Berlinmusik

Clubmusik mal anders

Conrad Schnitzler hat ein musikalisches Vermächtnis hinterlassen, das erst so langsam erschlossen wird. Sein Wirken als Mitglied der Berliner Klangwerker Kluster, die Mitgründung des Berliner Zodiac-Clubs und sein unübersichtliches Soloschaffen sind dabei nur der sichtbare Teil dieses produktiven Wütens. Über Jahre hinweg hat er zudem ein riesiges Klang­archiv mit Synthesizer-Tonbandschnipseln erzeugt, die er bei Konzerten miteinander verschaltete.

Seit Schnitzlers Tod im Jahr 2011 dient diese Library Music der besonderen Art jetzt als Material für lebende Künstler, die daraus ihren eigenen Schnitzler zusammenschneiden.
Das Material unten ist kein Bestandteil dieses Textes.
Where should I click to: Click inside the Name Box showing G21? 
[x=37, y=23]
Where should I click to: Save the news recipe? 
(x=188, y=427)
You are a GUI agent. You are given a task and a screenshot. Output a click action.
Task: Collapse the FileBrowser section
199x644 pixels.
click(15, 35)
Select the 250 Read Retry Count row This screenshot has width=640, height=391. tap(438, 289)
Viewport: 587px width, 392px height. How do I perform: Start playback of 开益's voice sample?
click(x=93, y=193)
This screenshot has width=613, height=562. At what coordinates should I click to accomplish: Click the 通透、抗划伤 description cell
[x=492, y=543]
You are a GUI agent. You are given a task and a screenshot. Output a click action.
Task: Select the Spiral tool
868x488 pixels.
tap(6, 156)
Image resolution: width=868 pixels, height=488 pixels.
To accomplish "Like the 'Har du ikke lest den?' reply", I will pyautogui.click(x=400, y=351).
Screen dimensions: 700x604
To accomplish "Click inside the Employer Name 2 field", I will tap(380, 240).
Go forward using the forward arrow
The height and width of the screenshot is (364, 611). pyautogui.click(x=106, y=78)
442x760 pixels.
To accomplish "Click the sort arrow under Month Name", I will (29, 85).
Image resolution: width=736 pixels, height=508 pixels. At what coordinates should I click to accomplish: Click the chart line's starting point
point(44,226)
Oder, wie im Fall von Kurt Dahlke alias Pyrolator, einen Dialog zwischen Diesseits und Jenseits führen.

Dahlke begegnet Schnitzler durchaus auf Augenhöhe, hat er doch selbst die Musik seit den späten Siebzigern als Synthesizer-Pionier mitgeprägt, ob solo als Pyrolator, mit den Neue-Deutsche-Welle-Dadaisten von Der Plan oder als Keyboarder der Fehlfarben. Da ist es nur konsequent, dass Dahlke nicht einfach die Bänder zu neuen Stücken gefügt, sondern auch eigene Klänge hinzugetan hat. Ihm kam es darauf an, neben dem versponnenen Tüftler Schnitzler ebenso den verhinderten Techno-Produzenten in Erscheinung treten zu lassen. Was ihm gelungen ist, ohne es allzu eindeutig zu machen.
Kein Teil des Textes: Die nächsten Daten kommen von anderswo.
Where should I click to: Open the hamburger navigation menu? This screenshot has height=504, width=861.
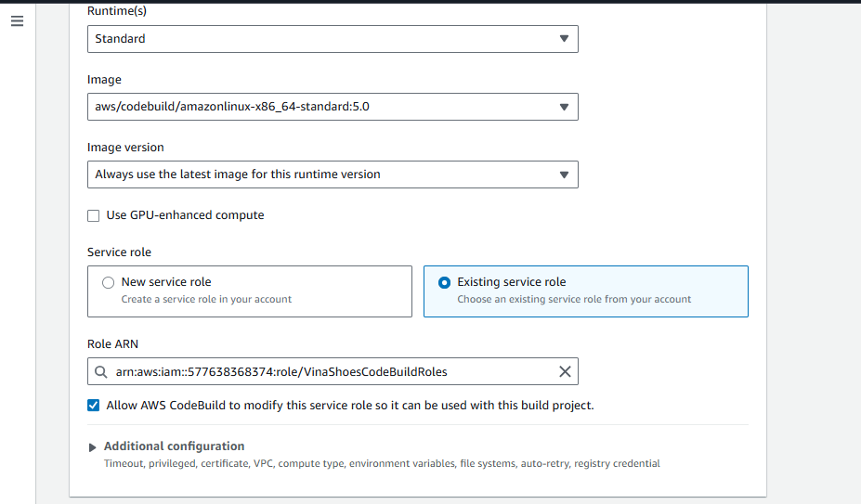coord(17,21)
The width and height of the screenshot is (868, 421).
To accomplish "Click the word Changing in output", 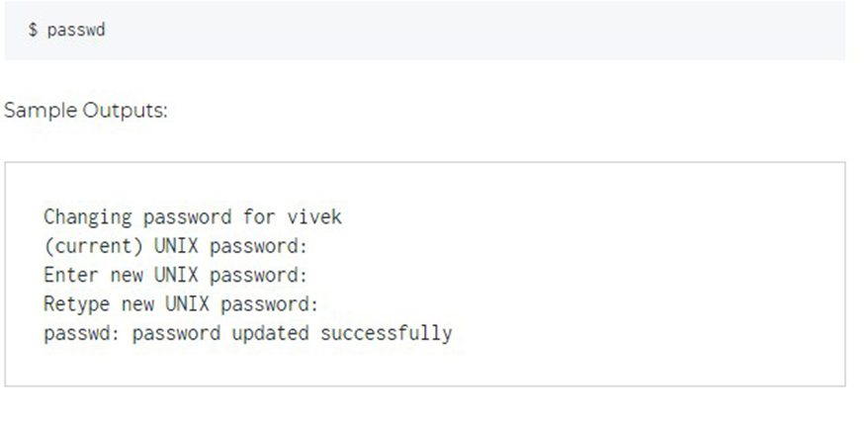I will 89,216.
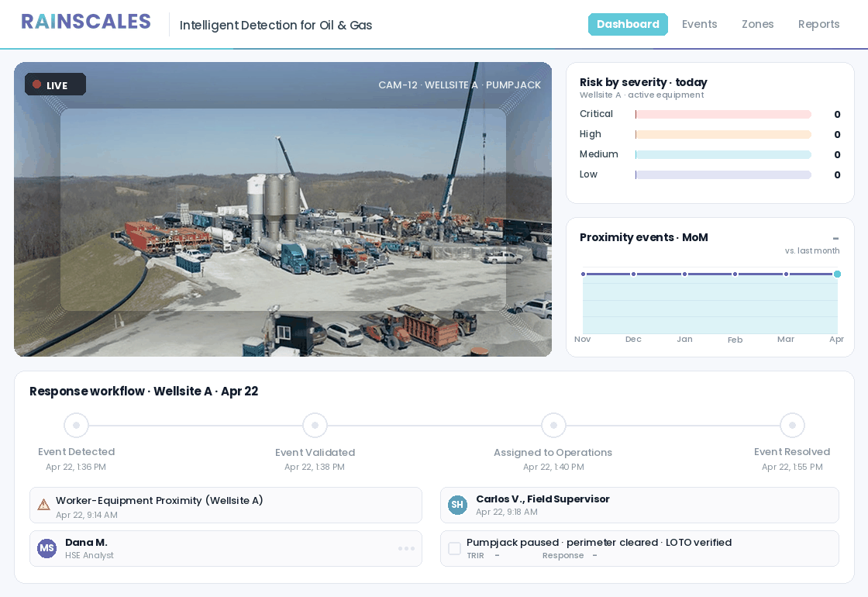
Task: Click the Event Resolved step circle
Action: pos(792,425)
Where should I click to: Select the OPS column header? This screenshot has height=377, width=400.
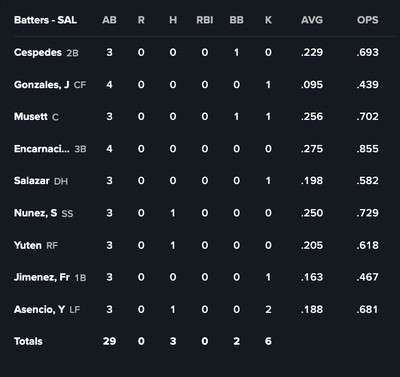point(368,20)
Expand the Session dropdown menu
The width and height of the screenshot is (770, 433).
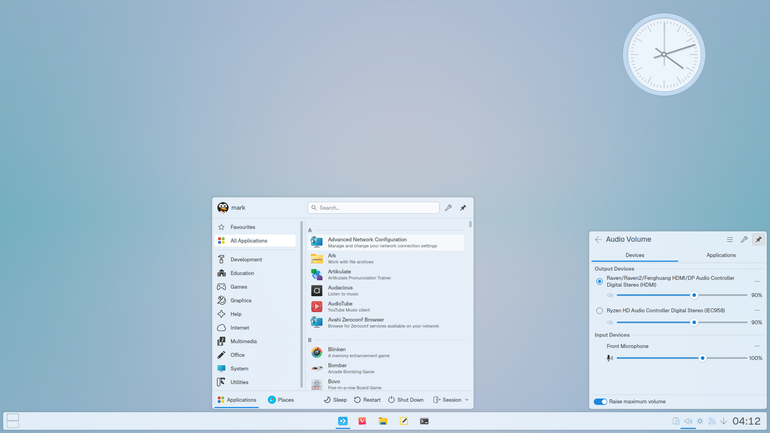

Mit Clubmusik hat auch das neue Album des Wahlberliners Nils Frahm zu tun, wenn auch auf weniger direkte Weise. Seine „Music for the Motion Picture Victoria“ nimmt die Bilder einer Clubnacht als Vorlage, setzt aber bewusst einen Kontrast dazu, in dem Frahms verhaltene Klaviertöne von wenigen Instrumenten – Bratsche, Cello und Gitarre – zu einer stillen impressionistischen Kammermusik verdichtet werden.
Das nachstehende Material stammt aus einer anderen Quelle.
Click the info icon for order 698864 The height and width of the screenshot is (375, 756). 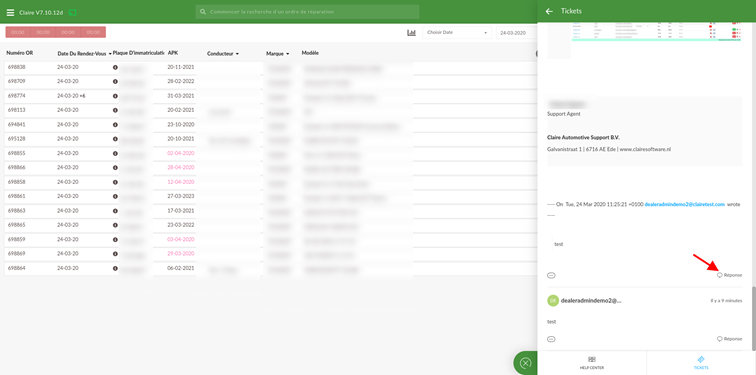point(115,268)
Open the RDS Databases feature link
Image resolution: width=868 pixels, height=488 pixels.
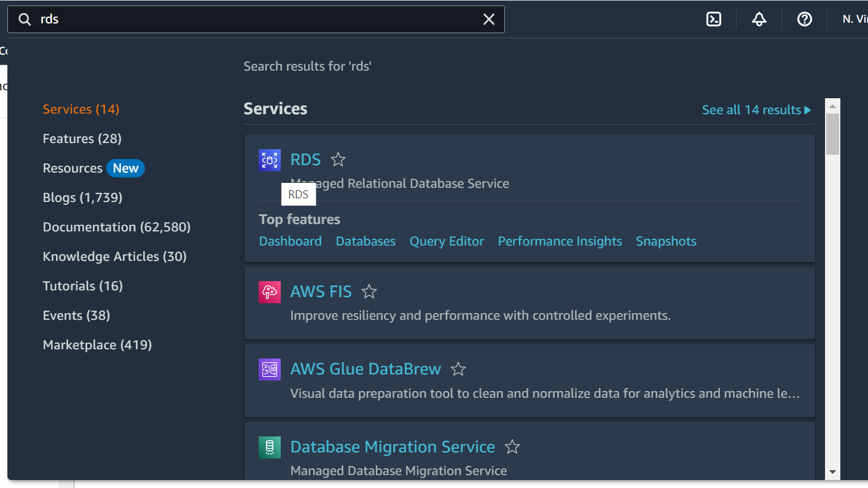tap(366, 241)
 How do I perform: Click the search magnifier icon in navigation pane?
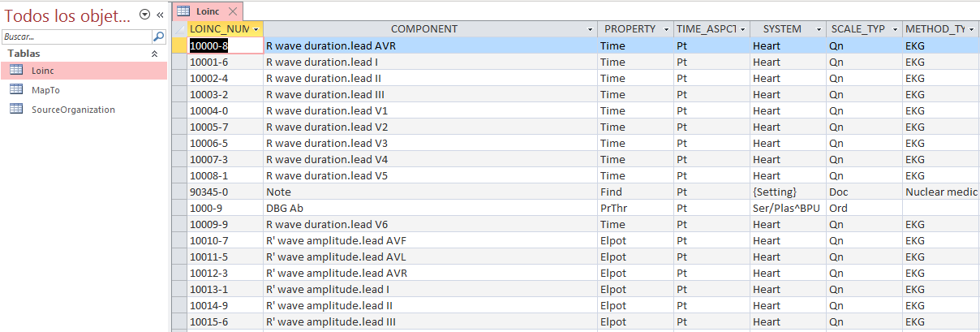pyautogui.click(x=159, y=37)
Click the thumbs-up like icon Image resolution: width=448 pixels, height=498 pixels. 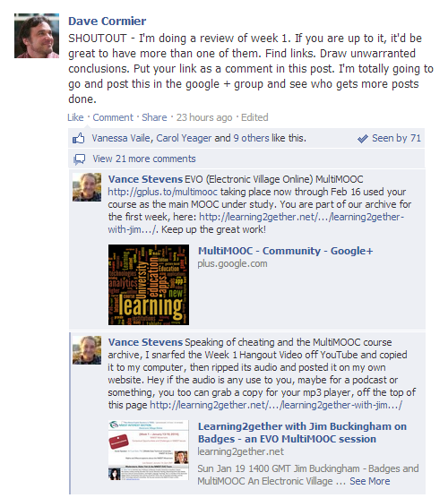click(x=79, y=139)
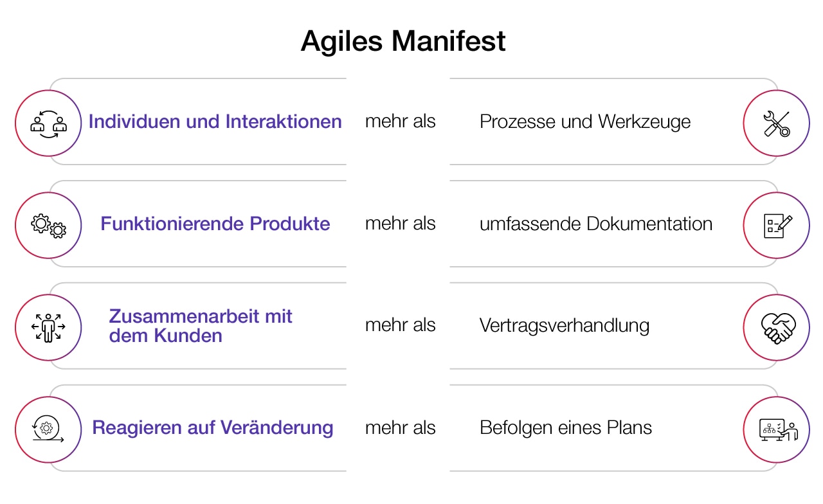Click 'umfassende Dokumentation' text
Screen dimensions: 823x504
[596, 224]
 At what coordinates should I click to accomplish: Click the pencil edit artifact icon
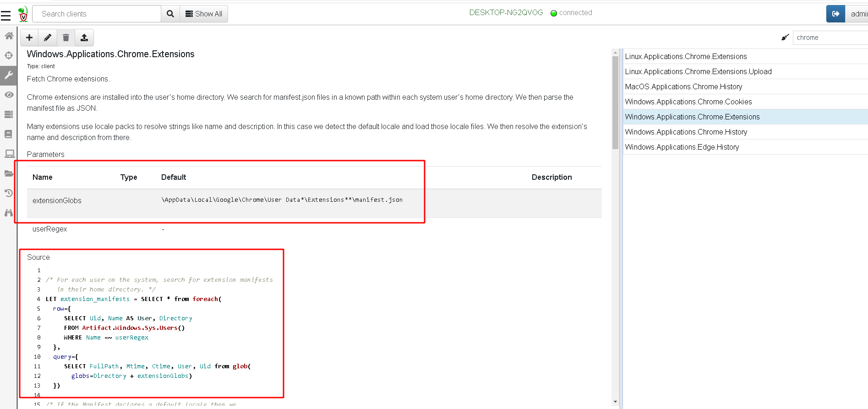pos(48,38)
Frahm verdoppelt die Clubmusik nicht, er hat sich vielmehr von der Struktur des Films inspirieren lassen, der in einer Einstellung gefilmt ist. In ähnlicher Weise bestehen auch seine Stücke aus ineinandergreifenden Mustern, die sich wie von selbst weiterbewegen. Das kann man als vorbildliche Zurücknahme begreifen, die zugleich auf das andere Medium verweist. Für sich genommen eine stille, feine Sache. Und für alle, denen der Beat fehlt, gibt es zur Einstimmung noch DJ Kozes knurpselige House-Nummer „Burn With Me“ als „Victoria Edit“. Tim Caspar Boehme

Conrad Schnitzler & Pyrolator: „Con-Struct“ (Bureau B/Indigo)

Nils Frahm: „Music for the Motion Picture Victoria“ (Erased Tapes/Indigo)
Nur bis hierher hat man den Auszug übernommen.